Figure 4 : L’évolution du charbon dans le mix électrique reflète différentes politiques selon pays
Source : Enerdata, POLES Model, EnerFuture (EnerBlue Scenario), January 2018
En conclusion
L’augmentation constante de la part de l’électricité dans la consommation finale, conséquence du développement de certaines économies émergentes et de la diffusion de nouveaux usages de l'électricité (telles que la mobilité électrique), devrait assurer une hause de la demande en électricité à court et à moyen terme. Si les plus grands pays du monde ne mettent pas en place les solutions pour remplacer le charbon par une énergie "plus verte", il sera extrêmement difficile de maintenir le réchauffement climatique dans des limites acceptables. Cela nécessitera non seulement d’arrêter de construire de nouvelles centrales au charbon, mais également de mettre en œuvre des programmes radicaux pour fermer les centrales existantes - comme cela est déjà prévu dans la plupart des pays de l'UE, y compris très récemment en Allemagne.
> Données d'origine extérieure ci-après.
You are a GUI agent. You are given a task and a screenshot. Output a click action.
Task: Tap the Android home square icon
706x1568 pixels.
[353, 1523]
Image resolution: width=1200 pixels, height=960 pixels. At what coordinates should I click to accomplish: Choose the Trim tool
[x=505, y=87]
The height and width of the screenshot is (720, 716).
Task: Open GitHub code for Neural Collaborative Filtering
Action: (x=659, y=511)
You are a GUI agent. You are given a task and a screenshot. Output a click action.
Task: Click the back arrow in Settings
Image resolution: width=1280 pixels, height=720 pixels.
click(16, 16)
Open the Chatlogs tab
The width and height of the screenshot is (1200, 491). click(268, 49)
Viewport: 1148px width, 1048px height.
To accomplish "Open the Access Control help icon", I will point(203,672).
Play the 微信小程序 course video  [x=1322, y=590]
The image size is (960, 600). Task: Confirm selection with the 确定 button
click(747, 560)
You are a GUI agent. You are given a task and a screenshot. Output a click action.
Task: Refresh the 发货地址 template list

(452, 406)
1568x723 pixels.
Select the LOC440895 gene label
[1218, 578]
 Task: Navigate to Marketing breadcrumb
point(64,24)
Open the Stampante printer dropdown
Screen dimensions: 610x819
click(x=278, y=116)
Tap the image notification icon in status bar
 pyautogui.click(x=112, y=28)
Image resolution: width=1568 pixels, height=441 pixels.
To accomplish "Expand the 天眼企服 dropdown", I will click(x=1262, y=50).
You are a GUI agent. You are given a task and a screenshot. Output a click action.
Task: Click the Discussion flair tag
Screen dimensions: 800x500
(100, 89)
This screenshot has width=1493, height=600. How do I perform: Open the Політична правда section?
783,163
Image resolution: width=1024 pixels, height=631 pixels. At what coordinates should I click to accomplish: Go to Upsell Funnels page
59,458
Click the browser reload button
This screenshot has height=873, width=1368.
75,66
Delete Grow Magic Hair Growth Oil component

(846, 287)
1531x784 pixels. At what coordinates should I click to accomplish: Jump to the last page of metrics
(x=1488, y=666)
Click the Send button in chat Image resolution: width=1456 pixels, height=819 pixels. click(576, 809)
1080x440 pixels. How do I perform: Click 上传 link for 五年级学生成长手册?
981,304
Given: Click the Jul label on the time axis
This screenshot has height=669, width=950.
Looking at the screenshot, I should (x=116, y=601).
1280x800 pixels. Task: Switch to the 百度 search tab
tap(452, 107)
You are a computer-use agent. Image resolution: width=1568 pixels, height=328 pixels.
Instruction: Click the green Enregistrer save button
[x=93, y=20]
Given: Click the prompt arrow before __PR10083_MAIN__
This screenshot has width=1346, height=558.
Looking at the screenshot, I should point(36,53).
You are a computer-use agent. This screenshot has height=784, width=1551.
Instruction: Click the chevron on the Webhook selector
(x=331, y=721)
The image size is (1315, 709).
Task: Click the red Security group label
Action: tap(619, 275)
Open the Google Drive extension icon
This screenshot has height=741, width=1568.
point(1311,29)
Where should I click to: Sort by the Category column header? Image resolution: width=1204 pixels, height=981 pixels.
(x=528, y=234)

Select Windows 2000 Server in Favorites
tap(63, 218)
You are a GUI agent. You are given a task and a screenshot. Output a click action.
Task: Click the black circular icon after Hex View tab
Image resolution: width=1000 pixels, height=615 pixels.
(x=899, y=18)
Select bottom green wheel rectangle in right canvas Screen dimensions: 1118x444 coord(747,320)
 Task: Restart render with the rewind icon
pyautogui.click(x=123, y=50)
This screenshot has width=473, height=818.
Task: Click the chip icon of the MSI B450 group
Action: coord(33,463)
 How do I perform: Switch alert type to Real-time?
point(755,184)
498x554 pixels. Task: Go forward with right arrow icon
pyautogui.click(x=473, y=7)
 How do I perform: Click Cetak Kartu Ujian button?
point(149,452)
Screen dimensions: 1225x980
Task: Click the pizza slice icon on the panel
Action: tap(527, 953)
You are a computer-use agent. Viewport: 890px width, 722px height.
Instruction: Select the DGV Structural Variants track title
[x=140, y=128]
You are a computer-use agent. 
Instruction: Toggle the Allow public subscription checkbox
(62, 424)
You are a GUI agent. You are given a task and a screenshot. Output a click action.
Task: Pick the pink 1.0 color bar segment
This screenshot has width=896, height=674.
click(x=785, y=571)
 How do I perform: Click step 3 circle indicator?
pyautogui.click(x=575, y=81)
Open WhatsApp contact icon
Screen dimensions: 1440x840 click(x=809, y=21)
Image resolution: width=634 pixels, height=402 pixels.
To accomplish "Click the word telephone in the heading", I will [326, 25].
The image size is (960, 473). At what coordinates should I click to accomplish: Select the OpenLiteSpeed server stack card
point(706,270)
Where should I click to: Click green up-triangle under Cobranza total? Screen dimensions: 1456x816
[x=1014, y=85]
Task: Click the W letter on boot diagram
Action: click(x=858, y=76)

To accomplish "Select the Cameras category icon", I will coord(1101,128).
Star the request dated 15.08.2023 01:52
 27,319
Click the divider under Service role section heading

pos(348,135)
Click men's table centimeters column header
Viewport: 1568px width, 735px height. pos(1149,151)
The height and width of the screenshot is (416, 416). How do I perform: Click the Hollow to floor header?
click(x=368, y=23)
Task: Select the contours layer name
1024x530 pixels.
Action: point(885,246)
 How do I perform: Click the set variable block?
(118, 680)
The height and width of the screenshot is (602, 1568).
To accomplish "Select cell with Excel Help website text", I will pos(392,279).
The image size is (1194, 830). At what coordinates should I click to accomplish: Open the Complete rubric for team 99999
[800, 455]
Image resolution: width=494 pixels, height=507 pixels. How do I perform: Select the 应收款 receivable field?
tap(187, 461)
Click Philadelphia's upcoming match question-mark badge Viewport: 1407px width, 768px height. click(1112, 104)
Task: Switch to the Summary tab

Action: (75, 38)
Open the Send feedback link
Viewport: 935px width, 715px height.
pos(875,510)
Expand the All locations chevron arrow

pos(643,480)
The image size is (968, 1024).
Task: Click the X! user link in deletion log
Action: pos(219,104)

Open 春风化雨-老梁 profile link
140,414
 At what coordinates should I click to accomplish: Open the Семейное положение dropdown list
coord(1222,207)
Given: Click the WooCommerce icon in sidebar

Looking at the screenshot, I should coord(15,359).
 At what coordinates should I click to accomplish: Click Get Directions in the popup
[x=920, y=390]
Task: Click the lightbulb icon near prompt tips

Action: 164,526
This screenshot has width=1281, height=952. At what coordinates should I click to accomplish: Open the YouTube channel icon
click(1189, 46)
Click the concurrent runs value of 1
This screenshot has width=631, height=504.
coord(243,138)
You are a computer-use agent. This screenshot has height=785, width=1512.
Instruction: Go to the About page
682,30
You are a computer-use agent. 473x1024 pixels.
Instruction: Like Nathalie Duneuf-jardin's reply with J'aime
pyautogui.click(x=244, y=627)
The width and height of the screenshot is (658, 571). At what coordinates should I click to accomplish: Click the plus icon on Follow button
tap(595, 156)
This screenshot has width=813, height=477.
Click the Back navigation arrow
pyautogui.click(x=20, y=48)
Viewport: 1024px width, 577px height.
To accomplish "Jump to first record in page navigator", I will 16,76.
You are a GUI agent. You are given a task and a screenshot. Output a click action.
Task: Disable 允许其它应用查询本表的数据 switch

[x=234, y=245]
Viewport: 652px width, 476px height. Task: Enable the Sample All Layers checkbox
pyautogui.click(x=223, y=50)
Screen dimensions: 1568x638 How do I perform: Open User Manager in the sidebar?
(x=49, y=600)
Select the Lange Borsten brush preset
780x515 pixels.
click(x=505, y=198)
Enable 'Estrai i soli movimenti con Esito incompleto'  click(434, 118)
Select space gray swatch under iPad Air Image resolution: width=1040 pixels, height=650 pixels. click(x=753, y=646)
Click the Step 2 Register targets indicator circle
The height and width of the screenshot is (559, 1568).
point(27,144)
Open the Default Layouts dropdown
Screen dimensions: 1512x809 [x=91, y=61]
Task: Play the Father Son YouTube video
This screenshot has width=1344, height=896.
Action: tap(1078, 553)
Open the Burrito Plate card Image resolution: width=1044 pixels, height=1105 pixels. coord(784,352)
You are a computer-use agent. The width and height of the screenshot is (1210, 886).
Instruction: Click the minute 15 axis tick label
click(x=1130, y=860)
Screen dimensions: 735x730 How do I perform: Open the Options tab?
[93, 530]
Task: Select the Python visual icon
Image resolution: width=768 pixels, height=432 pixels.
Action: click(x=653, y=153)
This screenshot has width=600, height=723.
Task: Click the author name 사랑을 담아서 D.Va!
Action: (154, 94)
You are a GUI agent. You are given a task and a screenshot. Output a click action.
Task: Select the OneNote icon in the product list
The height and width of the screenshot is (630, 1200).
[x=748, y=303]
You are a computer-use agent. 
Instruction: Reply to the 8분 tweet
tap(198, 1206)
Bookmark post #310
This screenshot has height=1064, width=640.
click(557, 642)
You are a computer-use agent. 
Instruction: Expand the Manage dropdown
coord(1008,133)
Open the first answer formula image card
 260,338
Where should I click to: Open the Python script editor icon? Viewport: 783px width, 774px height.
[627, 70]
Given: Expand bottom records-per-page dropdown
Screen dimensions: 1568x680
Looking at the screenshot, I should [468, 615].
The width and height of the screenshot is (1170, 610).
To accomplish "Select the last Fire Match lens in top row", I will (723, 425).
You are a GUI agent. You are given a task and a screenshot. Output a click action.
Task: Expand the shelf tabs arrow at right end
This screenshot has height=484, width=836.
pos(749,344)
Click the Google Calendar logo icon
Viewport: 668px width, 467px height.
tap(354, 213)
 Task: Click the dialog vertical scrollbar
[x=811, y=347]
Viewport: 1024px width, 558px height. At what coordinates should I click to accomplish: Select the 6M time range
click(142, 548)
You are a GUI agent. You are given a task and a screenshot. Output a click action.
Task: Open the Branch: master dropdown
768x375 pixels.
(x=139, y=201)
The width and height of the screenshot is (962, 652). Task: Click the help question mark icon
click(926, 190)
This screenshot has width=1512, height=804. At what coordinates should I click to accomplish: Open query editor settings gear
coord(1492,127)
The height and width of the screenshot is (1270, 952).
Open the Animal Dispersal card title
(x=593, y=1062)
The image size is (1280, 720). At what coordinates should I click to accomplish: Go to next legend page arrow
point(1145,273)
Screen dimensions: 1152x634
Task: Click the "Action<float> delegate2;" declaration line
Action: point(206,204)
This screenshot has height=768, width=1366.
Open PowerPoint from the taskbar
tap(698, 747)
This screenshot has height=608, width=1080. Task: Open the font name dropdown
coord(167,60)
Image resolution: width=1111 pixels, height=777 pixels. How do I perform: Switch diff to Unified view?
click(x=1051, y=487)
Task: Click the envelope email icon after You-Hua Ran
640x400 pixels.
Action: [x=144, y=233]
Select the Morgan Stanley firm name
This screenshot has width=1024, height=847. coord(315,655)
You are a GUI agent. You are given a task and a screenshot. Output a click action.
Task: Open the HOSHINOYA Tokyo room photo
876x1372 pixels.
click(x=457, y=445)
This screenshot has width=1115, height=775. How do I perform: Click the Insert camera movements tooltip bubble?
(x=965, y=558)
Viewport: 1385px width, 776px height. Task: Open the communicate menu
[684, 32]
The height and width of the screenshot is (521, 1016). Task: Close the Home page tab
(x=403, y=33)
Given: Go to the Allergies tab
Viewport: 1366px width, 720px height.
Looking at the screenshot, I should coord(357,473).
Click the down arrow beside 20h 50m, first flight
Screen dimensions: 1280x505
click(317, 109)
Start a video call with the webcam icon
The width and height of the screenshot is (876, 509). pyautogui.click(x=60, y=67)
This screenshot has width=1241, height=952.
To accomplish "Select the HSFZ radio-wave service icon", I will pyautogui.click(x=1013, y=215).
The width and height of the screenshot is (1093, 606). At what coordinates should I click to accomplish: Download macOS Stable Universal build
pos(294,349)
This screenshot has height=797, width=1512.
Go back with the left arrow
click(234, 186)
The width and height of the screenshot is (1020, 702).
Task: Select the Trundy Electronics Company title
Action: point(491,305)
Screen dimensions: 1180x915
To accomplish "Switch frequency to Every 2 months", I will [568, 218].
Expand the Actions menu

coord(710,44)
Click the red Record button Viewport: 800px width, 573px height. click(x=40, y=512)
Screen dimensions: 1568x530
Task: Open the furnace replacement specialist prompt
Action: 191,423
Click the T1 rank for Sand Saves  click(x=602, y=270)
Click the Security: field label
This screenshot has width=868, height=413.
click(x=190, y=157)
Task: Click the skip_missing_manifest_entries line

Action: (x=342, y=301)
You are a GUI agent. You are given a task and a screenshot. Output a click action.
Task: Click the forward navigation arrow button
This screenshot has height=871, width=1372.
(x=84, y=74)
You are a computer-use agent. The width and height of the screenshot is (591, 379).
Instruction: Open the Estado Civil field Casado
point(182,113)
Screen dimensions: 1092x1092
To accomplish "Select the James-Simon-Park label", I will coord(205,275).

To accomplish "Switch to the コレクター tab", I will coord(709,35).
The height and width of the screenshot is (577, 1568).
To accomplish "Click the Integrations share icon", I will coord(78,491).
Une autre interrogation concerne l'impact des projets de l'administration américaine actuelle, qui promeut le développement du charbon en supprimant les normes environnementales existantes pour les centrales au charbon.
Le défi qui reste à relever concerne principalement les pays à la fois gros producteurs et consommateurs, tels que la Chine et l’Inde, qui tentent de réduire leur dépendance à ce minerai. La question reste alors de savoir si ces efforts seront suffisants, dans la mesure où l’enthousiasme suscité par le charbon (abondant, facile à transporter et à bas prix) pousse actuellement certains pays à se tourner vers ce combustible pour développer leur mix électrique.
1 Tout au long de ce texte, la consommation de charbon inclut le lignite.
2 Selon le service Global Energy and CO2 Data d’Enerdata, la consommation de charbon et de lignite a augmenté de 0,7% en 2017 après une réduction de 1,5%/an entre 2013 et 2016. Cette tendance est confirmée par un rapport récent publié par l'Agence Internationale de l'Energie en décembre 2018.
3 Au niveau mondial, les deux tiers du charbon sont utilisés pour produire de l’électricité (trois quarts en excluant la Chine et l’Inde, où le charbon a traditionnellement une utilisation plus large). La majeure partie de ce qui reste est utilisée par l’industrie, principalement pour produire de l’acier (environ 50%-60% de celui-ci).
4 Avec une efficacité similaire, la différence est de 70%, mais les centrales au gaz étant beaucoup plus efficaces, la différence par kWh produit est plus importante et atteint un facteur 2.